Now, you have made a call to the BigQuery API and added data to a table by using R. How cool is that? :D

How to configure Docker

First of all, install Docker. Here is the link for mac.

Create an account and log into Docker Desktop.

How to run an existing docker container

As mentioned at the beginning of this guide, one of the big advantages of Docker is shareability, that means that you can create docker images and share them with others.

The guys at the Rocker Project have already created several basic images that we can run. For example, they have created an image with rstudio preinstalled: rocker/rstudio.

As previously mentioned, a docker container is an instance of a docker image. Now we’ll try to create an instance of the following docker image: rocker/rstudio.

Go to the terminal in R and type the following code.

docker run --rm -e PASSWORD=123 -p 8787:8787 rocker/rstudio

linearly separable data

If the image is not present locally on your machine, your computer will look for it on docker hub (similar to GitHub, but for Docker Images), and if it exists, it will download it.

The “–rm” argument means that we’ll remove the container once we’re done with it, otherwise it will be saved on your machine. For example, if you have a daily cron job it means that the container will be saved every day and will occupy a lot of space eventually.

▶ Given data:
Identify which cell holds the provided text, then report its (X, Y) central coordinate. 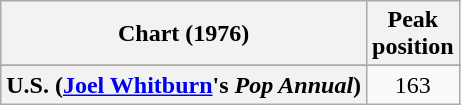
163 (413, 85)
Peakposition (413, 34)
U.S. (Joel Whitburn's Pop Annual) (184, 85)
Chart (1976) (184, 34)
Detect which cell encompasses the target text, then output its [x, y] center coordinate. 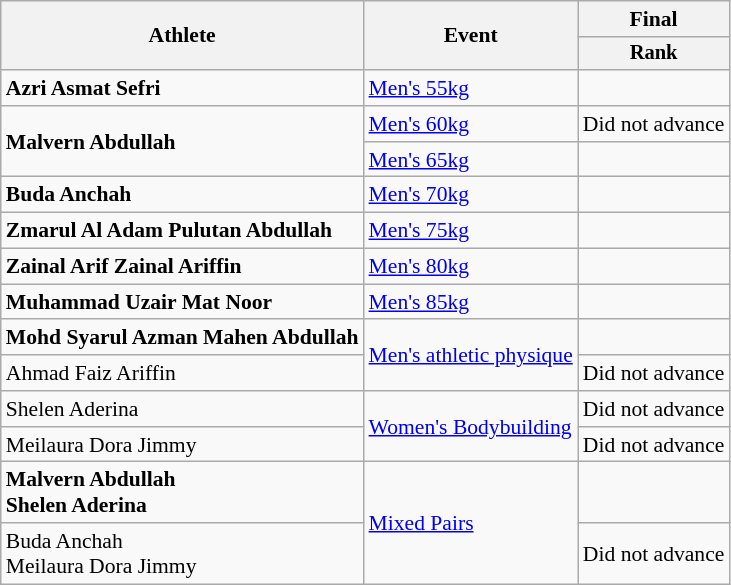
Men's athletic physique [471, 356]
Men's 65kg [471, 160]
Muhammad Uzair Mat Noor [182, 302]
Athlete [182, 36]
Buda Anchah [182, 195]
Men's 60kg [471, 124]
Meilaura Dora Jimmy [182, 445]
Zainal Arif Zainal Ariffin [182, 267]
Malvern AbdullahShelen Aderina [182, 492]
Event [471, 36]
Malvern Abdullah [182, 142]
Men's 70kg [471, 195]
Men's 75kg [471, 231]
Ahmad Faiz Ariffin [182, 373]
Men's 85kg [471, 302]
Buda AnchahMeilaura Dora Jimmy [182, 554]
Mohd Syarul Azman Mahen Abdullah [182, 338]
Azri Asmat Sefri [182, 88]
Zmarul Al Adam Pulutan Abdullah [182, 231]
Final [654, 19]
Men's 80kg [471, 267]
Women's Bodybuilding [471, 426]
Men's 55kg [471, 88]
Mixed Pairs [471, 523]
Rank [654, 54]
Shelen Aderina [182, 409]
Capture the cell that displays the provided text and extract its (X, Y) central coordinate. 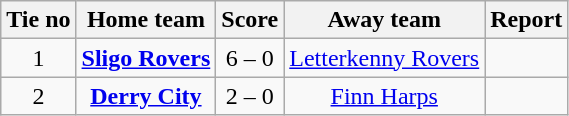
Tie no (38, 20)
Score (250, 20)
2 (38, 96)
Derry City (146, 96)
6 – 0 (250, 58)
Sligo Rovers (146, 58)
Report (526, 20)
Away team (384, 20)
1 (38, 58)
Finn Harps (384, 96)
Letterkenny Rovers (384, 58)
2 – 0 (250, 96)
Home team (146, 20)
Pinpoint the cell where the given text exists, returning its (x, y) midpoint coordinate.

▶ Directions for this task: From the Docker setup guide, copy out verbatim the passage that begins at the words "As previously mentioned, a" and stops after the words "of space eventually.".

▶ Task solution:
As previously mentioned, a docker container is an instance of a docker image. Now we’ll try to create an instance of the following docker image: rocker/rstudio.

Go to the terminal in R and type the following code.

docker run --rm -e PASSWORD=123 -p 8787:8787 rocker/rstudio

linearly separable data

If the image is not present locally on your machine, your computer will look for it on docker hub (similar to GitHub, but for Docker Images), and if it exists, it will download it.

The “–rm” argument means that we’ll remove the container once we’re done with it, otherwise it will be saved on your machine. For example, if you have a daily cron job it means that the container will be saved every day and will occupy a lot of space eventually.